使用此脚本的示例可以在将模型从 Caffe 转换为 SNPE中找到。

额外细节：

输入编码参数：
- 指定输入图像的编码类型。
- 网络中添加了一个预处理层，用于将输入图像从指定编码转换为 BGR（Caffe 使用的编码）。
- 使用snpe-dlc-info时可以看到编码预处理层。
- 允许的选项有：
- argb32：ARGB32 格式每个像素由 4 个字节组成：一个字节用于红色，一个字节用于绿色，一个字节用于蓝色，一个字节用于 Alpha 通道。Alpha 通道被忽略。对于小端 CPU，字节顺序是 BGRA。对于大端 CPU，字节顺序是 ARGB。
- rgba：RGBA 格式每个像素由 4 个字节组成：一个字节表示红色，一个字节表示绿色，一个字节表示蓝色，一个字节表示 Alpha 通道。Alpha 通道被忽略。字节顺序与字节序无关，并且始终为 RGBA 字节顺序。

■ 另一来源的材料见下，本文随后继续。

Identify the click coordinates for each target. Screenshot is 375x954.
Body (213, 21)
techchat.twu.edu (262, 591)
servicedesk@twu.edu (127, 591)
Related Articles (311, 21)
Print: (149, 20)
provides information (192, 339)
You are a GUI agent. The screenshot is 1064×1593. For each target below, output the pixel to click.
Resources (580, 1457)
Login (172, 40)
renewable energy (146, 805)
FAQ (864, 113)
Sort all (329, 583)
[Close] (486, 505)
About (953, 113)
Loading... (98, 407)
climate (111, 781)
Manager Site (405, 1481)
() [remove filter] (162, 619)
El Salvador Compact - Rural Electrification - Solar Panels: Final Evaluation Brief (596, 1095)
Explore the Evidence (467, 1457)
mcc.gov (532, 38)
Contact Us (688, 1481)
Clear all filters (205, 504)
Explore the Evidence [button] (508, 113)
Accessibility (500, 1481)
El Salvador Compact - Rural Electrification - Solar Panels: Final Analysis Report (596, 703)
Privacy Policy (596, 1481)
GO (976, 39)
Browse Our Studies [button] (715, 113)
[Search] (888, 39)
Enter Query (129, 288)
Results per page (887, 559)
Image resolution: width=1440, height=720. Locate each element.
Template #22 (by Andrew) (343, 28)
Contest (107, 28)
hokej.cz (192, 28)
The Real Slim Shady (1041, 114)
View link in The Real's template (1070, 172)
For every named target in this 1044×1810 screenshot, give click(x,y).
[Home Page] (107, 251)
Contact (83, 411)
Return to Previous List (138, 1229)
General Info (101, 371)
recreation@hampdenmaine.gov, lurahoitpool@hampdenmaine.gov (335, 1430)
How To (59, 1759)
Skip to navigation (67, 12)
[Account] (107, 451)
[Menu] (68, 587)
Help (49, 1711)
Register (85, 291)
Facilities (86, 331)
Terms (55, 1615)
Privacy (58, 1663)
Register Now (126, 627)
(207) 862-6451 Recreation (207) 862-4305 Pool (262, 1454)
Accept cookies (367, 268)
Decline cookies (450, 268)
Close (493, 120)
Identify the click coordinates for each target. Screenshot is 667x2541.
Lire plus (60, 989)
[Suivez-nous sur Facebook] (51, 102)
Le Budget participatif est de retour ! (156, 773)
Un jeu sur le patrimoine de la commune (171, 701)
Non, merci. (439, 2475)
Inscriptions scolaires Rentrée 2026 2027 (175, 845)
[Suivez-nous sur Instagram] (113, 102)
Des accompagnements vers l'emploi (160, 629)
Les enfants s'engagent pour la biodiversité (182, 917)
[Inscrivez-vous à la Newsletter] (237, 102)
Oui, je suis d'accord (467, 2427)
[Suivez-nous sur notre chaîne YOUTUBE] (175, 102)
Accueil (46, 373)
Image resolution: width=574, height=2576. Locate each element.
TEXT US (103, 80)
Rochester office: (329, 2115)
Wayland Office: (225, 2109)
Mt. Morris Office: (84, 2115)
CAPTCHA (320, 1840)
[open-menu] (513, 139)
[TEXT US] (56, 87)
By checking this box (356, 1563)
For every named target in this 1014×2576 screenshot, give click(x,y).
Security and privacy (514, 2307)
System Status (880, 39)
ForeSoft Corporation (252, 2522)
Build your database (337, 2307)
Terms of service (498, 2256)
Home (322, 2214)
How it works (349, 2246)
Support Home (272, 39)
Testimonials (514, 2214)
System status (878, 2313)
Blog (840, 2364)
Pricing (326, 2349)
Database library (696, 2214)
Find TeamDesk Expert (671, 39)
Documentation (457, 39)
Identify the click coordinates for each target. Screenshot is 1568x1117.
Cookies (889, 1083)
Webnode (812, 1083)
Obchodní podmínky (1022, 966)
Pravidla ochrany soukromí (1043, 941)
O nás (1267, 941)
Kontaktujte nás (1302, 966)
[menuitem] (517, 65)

- nv21：NV21 是 YUV 的 Android 版本。色度经过下采样，子采样率为 4:2:0。请注意，此图像格式有 3 个通道，但 U 和 V 通道进行了二次采样。每四个 Y 像素就有 1 个 U 像素和 1 个 V 像素。
- bgr：BGR 格式由每个像素 3 个字节组成：一个字节表示红色，一个字节表示绿色，一个字节表示蓝色。字节顺序与字节序无关，并且始终为 BGR 字节顺序。
- 该参数是可选的。如果省略，则假设输入图像编码为 BGR 并且不添加预处理层。
- 有关更多详细信息，请参阅 input_preprocessing。
disable_batchnorm_folding 参数：
- 禁用batchnorm折叠参数允许用户在可能的情况下关闭将batchnorm和batchnorm +缩放层折叠到先前卷积层的优化。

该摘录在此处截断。